Copy every entry below, exactly and in full.
=== Recorded information ===
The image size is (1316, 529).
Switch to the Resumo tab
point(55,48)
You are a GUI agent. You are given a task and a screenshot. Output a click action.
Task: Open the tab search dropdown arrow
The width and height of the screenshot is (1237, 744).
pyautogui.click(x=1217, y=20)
===
» **Solution for this task**
The image size is (1316, 529).
Switch to the Resumo tab
point(55,48)
You are a GUI agent. You are given a task and a screenshot. Output a click action.
Task: Open the tab search dropdown arrow
The width and height of the screenshot is (1237, 744).
pyautogui.click(x=1217, y=20)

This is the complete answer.